-- Data excerpts --

-.-.-

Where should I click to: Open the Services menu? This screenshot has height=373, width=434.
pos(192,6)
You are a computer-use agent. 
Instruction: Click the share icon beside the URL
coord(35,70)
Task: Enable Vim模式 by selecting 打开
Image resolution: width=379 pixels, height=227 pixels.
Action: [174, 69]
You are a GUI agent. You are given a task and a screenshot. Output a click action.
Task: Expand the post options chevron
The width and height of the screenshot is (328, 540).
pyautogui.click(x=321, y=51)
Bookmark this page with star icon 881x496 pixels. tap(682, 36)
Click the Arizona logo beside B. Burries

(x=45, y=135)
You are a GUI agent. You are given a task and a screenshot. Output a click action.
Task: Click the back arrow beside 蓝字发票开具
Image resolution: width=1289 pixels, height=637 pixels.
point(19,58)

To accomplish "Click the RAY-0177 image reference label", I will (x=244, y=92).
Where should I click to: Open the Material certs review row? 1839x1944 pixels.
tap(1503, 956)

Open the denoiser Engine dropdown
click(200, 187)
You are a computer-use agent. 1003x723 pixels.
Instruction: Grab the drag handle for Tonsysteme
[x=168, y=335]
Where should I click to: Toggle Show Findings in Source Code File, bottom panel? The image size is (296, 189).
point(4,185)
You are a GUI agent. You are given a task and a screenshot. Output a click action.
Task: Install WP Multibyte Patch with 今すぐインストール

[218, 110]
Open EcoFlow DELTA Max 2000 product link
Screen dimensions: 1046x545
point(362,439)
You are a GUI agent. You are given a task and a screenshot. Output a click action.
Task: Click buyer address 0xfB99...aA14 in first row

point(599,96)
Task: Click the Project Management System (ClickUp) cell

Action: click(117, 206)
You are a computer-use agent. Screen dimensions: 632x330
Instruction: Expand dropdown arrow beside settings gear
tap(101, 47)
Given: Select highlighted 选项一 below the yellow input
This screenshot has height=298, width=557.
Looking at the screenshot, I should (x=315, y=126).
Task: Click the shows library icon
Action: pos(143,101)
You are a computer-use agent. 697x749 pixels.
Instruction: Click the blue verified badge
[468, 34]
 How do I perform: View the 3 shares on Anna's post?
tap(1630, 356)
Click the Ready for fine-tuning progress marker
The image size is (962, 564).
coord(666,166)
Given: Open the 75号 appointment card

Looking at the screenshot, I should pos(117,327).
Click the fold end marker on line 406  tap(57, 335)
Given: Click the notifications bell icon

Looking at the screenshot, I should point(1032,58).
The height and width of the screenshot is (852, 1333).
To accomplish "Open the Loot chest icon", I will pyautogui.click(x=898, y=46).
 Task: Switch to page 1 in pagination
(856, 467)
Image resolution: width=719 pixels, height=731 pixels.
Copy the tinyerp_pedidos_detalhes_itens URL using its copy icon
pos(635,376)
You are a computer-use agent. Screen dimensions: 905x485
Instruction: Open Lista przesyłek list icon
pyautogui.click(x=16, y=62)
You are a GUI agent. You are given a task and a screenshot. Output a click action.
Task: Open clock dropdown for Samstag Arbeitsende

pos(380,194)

-.-.-

-- What is expected --
Each of the records should be written out precisely as given.

-- Solution for this problem --
Where should I click to: Open the Services menu? This screenshot has height=373, width=434.
pos(192,6)
You are a computer-use agent. 
Instruction: Click the share icon beside the URL
coord(35,70)
Task: Enable Vim模式 by selecting 打开
Image resolution: width=379 pixels, height=227 pixels.
Action: [174, 69]
You are a GUI agent. You are given a task and a screenshot. Output a click action.
Task: Expand the post options chevron
The width and height of the screenshot is (328, 540).
pyautogui.click(x=321, y=51)
Bookmark this page with star icon 881x496 pixels. tap(682, 36)
Click the Arizona logo beside B. Burries

(x=45, y=135)
You are a GUI agent. You are given a task and a screenshot. Output a click action.
Task: Click the back arrow beside 蓝字发票开具
Image resolution: width=1289 pixels, height=637 pixels.
point(19,58)

To accomplish "Click the RAY-0177 image reference label", I will (x=244, y=92).
Where should I click to: Open the Material certs review row? 1839x1944 pixels.
tap(1503, 956)

Open the denoiser Engine dropdown
click(200, 187)
You are a computer-use agent. 1003x723 pixels.
Instruction: Grab the drag handle for Tonsysteme
[x=168, y=335]
Where should I click to: Toggle Show Findings in Source Code File, bottom panel? The image size is (296, 189).
point(4,185)
You are a GUI agent. You are given a task and a screenshot. Output a click action.
Task: Install WP Multibyte Patch with 今すぐインストール

[218, 110]
Open EcoFlow DELTA Max 2000 product link
Screen dimensions: 1046x545
point(362,439)
You are a GUI agent. You are given a task and a screenshot. Output a click action.
Task: Click buyer address 0xfB99...aA14 in first row

point(599,96)
Task: Click the Project Management System (ClickUp) cell

Action: click(117, 206)
You are a computer-use agent. Screen dimensions: 632x330
Instruction: Expand dropdown arrow beside settings gear
tap(101, 47)
Given: Select highlighted 选项一 below the yellow input
This screenshot has height=298, width=557.
Looking at the screenshot, I should (x=315, y=126).
Task: Click the shows library icon
Action: pos(143,101)
You are a computer-use agent. 697x749 pixels.
Instruction: Click the blue verified badge
[468, 34]
 How do I perform: View the 3 shares on Anna's post?
tap(1630, 356)
Click the Ready for fine-tuning progress marker
The image size is (962, 564).
coord(666,166)
Given: Open the 75号 appointment card

Looking at the screenshot, I should pos(117,327).
Click the fold end marker on line 406  tap(57, 335)
Given: Click the notifications bell icon

Looking at the screenshot, I should point(1032,58).
The height and width of the screenshot is (852, 1333).
To accomplish "Open the Loot chest icon", I will pyautogui.click(x=898, y=46).
 Task: Switch to page 1 in pagination
(856, 467)
Image resolution: width=719 pixels, height=731 pixels.
Copy the tinyerp_pedidos_detalhes_itens URL using its copy icon
pos(635,376)
You are a computer-use agent. Screen dimensions: 905x485
Instruction: Open Lista przesyłek list icon
pyautogui.click(x=16, y=62)
You are a GUI agent. You are given a task and a screenshot. Output a click action.
Task: Open clock dropdown for Samstag Arbeitsende

pos(380,194)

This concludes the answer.